Senator Jacinta Nampijinpa Price Fires Shot Heard Around Australia
A speech Senator Nampijinpa Price gave last week has been called “powerful”, “transformational”, and a “turning point” for Australia.
On Thursday, Senator Jacinta Nampijinpa Price gave a speech that has reverberated around the nation.
Her hour-long oration before the National Press Club dealt a devastating blow to the logic underpinning the Voice, set to be voted on by the Australian public on Saturday 14 October.
Senator Price addressed Indigenous family violence; she spoke of the vitriol and threats she has received for speaking the truth on Aboriginal issues; and she called for an inquiry into the funding already being provided to Indigenous bodies.
Quick-Thinking Answers From Senator Nampijinpa Price
What gained the most attention, however, were the quick-thinking answers Senator Price gave during the question time following her speech.
Asked whether she supports blood tests for Indigenous heritage, Senator Price said, “I certainly don’t agree with blood tests.”
Then she cut to the real issue: “There are many box-tickers out there that are taking away opportunities from our most needed… If we actually chose to serve Australians on the basis of need and not race, those opportunists would disappear quick smart.”
The room erupted in applause.
Responding to the accusation of inconsistency in that she opposes the Voice’s racial division while accepting it in her role as Shadow Minister for Indigenous Affairs, Senator Price replied:
The Voice is contradictory in itself because it’s supposed to be about closing the gap but if you constitutionally enshrine it, that’s suggesting the gap will exist in perpetuity, and that is not what we want.

» **Records provided**
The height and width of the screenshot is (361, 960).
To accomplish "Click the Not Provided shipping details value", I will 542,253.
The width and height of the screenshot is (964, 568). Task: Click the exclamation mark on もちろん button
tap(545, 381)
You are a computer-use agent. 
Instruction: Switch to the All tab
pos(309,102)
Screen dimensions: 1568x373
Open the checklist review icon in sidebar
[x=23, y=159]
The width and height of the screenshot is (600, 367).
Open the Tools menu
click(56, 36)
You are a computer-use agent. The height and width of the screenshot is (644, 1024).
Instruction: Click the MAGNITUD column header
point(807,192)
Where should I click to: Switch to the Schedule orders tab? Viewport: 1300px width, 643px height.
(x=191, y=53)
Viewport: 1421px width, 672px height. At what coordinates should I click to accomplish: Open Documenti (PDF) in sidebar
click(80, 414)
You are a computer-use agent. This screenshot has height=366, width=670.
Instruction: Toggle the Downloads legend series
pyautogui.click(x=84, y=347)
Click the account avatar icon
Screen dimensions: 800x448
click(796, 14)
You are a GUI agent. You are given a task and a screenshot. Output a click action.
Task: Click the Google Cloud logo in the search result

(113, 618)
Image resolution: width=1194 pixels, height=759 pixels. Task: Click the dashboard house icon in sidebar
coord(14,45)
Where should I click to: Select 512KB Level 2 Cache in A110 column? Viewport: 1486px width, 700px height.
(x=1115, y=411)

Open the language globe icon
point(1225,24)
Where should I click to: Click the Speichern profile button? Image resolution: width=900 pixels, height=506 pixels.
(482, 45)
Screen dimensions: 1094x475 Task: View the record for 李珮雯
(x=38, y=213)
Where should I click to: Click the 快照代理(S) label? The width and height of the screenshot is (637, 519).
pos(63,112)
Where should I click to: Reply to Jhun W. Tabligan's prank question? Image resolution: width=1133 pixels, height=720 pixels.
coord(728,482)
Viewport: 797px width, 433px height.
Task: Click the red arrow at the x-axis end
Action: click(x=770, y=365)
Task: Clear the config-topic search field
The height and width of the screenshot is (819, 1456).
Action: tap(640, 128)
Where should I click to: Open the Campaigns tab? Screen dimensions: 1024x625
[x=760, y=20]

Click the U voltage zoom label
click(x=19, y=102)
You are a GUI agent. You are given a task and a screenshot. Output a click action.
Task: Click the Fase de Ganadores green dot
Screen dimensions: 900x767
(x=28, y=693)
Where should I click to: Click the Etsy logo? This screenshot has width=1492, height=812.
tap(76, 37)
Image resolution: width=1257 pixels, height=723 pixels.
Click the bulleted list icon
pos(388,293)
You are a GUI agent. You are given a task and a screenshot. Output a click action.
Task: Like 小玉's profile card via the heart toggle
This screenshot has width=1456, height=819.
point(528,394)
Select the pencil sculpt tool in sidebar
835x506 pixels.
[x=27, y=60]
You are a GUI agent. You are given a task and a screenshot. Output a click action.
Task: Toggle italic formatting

» **Written instruction**
Continue the article on Senator Jacinta Nampijinpa Price's National Press Club speech, starting after its last sentence.

» **Written reply**
The same can be said for the portfolio that I hold. I would hope to see that one day in our country we wouldn’t require such a portfolio, because if we don’t have that portfolio it means that everybody is taking advantage of the same opportunities that our country has to offer.
Senator Nampijinpa Price on Colonisation
Senator Price’s most noteworthy response came when left-wing rag The Guardian’s Josh Butler asked, “Do you believe the history of colonisation continues to have an impact on some Indigenous Australians?”
“Ah, no,” Senator Price snapped back, before pausing to nuance her reply.
“A positive impact? Absolutely,” she affirmed.
“I mean, now we’ve got running water, we’ve got readily available food.”
She went on to paint a portrait of the life of her grandfather who “first saw white fellas in his early adolescence” — an encounter that changed the trajectory of his family’s fortunes for the better.
Summarising how colonisation has helped Aboriginal people, she said, “Many of us have the same opportunities as all other Australians in this country. We certainly have probably one of the greatest systems around the world… that is why migrants flock to Australia.”
Then came some of the most profound words spoken by Senator Price that day.
“If we keep telling Aboriginal people that they are victims, we are effectively removing their agency, and giving them the expectation that someone else is responsible for their lives. That is the worst possible thing you can do to any human being: to tell them they are a victim without agency. And that’s what I refuse to do.”
Again, her words were met with rapturous applause.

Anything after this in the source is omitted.